|LDC Catalog No.:||LDC93T1|
|Data Source(s):||journal articles, dictionaries, newswire|
|Application(s):||natural language processing, language modeling, information retrieval|
|Online Documentation:||LDC93T1 Documents|
|Licensing Instructions:||Subscription & Standard Members, and Non-Members|
|Citation:||ACL/DCI LDC93T1. Web Download. Philadelphia: Linguistic Data Consortium, 1993.|
ACL Data Collection Initiative contains text from the Wall Street Journal, the Collins English Dictionary, scientific abstracts provided by the U.S. Department of Energy and a variety of grammatically tagged and parsed materials from the Treebank project at the University of Pennsylvania. The total amount of uncompressed text is 620 Mbytes.
The many formats of the original texts have been mapped into a markup language consistent with the SGML standard (ISO 8879).
The format of the material from the Wall Street Journal uses a labelled bracketing, expressed in the style of SGML, although no formal SGML DTD is provided.
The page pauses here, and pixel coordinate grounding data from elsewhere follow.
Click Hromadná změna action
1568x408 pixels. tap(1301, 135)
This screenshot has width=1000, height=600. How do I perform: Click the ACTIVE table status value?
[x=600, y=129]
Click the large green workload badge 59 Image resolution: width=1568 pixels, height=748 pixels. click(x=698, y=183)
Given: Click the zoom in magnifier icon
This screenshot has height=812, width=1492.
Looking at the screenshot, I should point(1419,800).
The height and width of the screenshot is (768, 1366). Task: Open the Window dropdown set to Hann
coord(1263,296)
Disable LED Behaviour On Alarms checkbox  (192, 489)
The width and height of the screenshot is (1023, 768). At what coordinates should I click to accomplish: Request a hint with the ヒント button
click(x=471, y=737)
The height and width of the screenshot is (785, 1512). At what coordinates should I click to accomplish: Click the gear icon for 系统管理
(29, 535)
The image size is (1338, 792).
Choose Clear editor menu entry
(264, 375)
The tag set has been modified by turning the Dow Jones header categories into tags and by creating ad hoc tags such as "". The original datelines are presented as separate text units; the text is divided and tagged into paragraphs and sentences with each sentence presented on a single line. Nothing has been done to modify the typographical methods used to subdivide headlines and stories into sections, nor are any of the text features within sentences (quotes, ellipsis, etc.) normalized.
The Collins English Dictionary is present in two forms. One form was approximately parsed into fielded records as an exercise in learning a language called "FIT", by a student working under the direction of Lloyd Nakatani at ATT Bell Laboratories during the summer of 1990. The original digital image of the typographer's tape that the database version was prepared from had serious flaws that were not detected and corrected until later; the corrected version, a clean typographer's tape, is presented in a separate directory. A properly-analyzed database version will be provided in the future. The documentation includes notes developed during the new attempt to analyze the tape from scratch.
The Department of Energy abstracts reside in files that are approximately one megabyte each. The original 950 separators have been replaced with newlines and space padding between articles was removed. An acronym dictionary that was extracted from the database as an indication of the material's topic areas has been included in a separate directory.
Provisional material from the Penn Treebank project is divided into two subdirectories on this disk. The subdirectory "postext" contains text with part-of-speech annotations; "parstext" contains text with syntactic bracketing.